▸ Written request
Copy out all of the rows below, substituting "Instruction" for every occurrence of "Given" and leaving everything else as it is.

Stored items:
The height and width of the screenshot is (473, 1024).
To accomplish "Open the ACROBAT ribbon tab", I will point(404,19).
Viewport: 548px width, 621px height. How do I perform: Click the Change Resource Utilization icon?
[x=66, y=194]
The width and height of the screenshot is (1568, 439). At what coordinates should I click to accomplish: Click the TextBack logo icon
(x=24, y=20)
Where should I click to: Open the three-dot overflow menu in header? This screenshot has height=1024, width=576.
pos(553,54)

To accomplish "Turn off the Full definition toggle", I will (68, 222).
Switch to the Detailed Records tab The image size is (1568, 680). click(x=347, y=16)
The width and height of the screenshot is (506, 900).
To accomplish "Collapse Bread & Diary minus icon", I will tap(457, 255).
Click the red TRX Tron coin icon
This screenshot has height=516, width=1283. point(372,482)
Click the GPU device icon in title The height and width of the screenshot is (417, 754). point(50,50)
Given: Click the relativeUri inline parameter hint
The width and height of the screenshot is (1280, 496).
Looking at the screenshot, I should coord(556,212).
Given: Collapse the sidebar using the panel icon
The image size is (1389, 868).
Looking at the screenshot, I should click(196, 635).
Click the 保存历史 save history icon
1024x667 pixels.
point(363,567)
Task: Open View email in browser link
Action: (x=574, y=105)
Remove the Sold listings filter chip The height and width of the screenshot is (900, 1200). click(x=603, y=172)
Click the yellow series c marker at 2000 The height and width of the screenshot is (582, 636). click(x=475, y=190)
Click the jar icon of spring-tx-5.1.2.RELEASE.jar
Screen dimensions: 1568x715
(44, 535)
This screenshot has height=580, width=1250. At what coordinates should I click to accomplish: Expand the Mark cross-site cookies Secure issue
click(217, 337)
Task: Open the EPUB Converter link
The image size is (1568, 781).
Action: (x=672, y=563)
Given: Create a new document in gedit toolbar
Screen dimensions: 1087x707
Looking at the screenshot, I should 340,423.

▸ Task answer
The height and width of the screenshot is (473, 1024).
To accomplish "Open the ACROBAT ribbon tab", I will point(404,19).
Viewport: 548px width, 621px height. How do I perform: Click the Change Resource Utilization icon?
[x=66, y=194]
The width and height of the screenshot is (1568, 439). At what coordinates should I click to accomplish: Click the TextBack logo icon
(x=24, y=20)
Where should I click to: Open the three-dot overflow menu in header? This screenshot has height=1024, width=576.
pos(553,54)

To accomplish "Turn off the Full definition toggle", I will (68, 222).
Switch to the Detailed Records tab The image size is (1568, 680). click(x=347, y=16)
The width and height of the screenshot is (506, 900).
To accomplish "Collapse Bread & Diary minus icon", I will tap(457, 255).
Click the red TRX Tron coin icon
This screenshot has height=516, width=1283. point(372,482)
Click the GPU device icon in title The height and width of the screenshot is (417, 754). point(50,50)
Instruction: Click the relativeUri inline parameter hint
The width and height of the screenshot is (1280, 496).
Looking at the screenshot, I should coord(556,212).
Instruction: Collapse the sidebar using the panel icon
The image size is (1389, 868).
Looking at the screenshot, I should click(196, 635).
Click the 保存历史 save history icon
1024x667 pixels.
point(363,567)
Task: Open View email in browser link
Action: (x=574, y=105)
Remove the Sold listings filter chip The height and width of the screenshot is (900, 1200). click(x=603, y=172)
Click the yellow series c marker at 2000 The height and width of the screenshot is (582, 636). click(x=475, y=190)
Click the jar icon of spring-tx-5.1.2.RELEASE.jar
Screen dimensions: 1568x715
(44, 535)
This screenshot has height=580, width=1250. At what coordinates should I click to accomplish: Expand the Mark cross-site cookies Secure issue
click(217, 337)
Task: Open the EPUB Converter link
The image size is (1568, 781).
Action: (x=672, y=563)
Instruction: Create a new document in gedit toolbar
Screen dimensions: 1087x707
Looking at the screenshot, I should 340,423.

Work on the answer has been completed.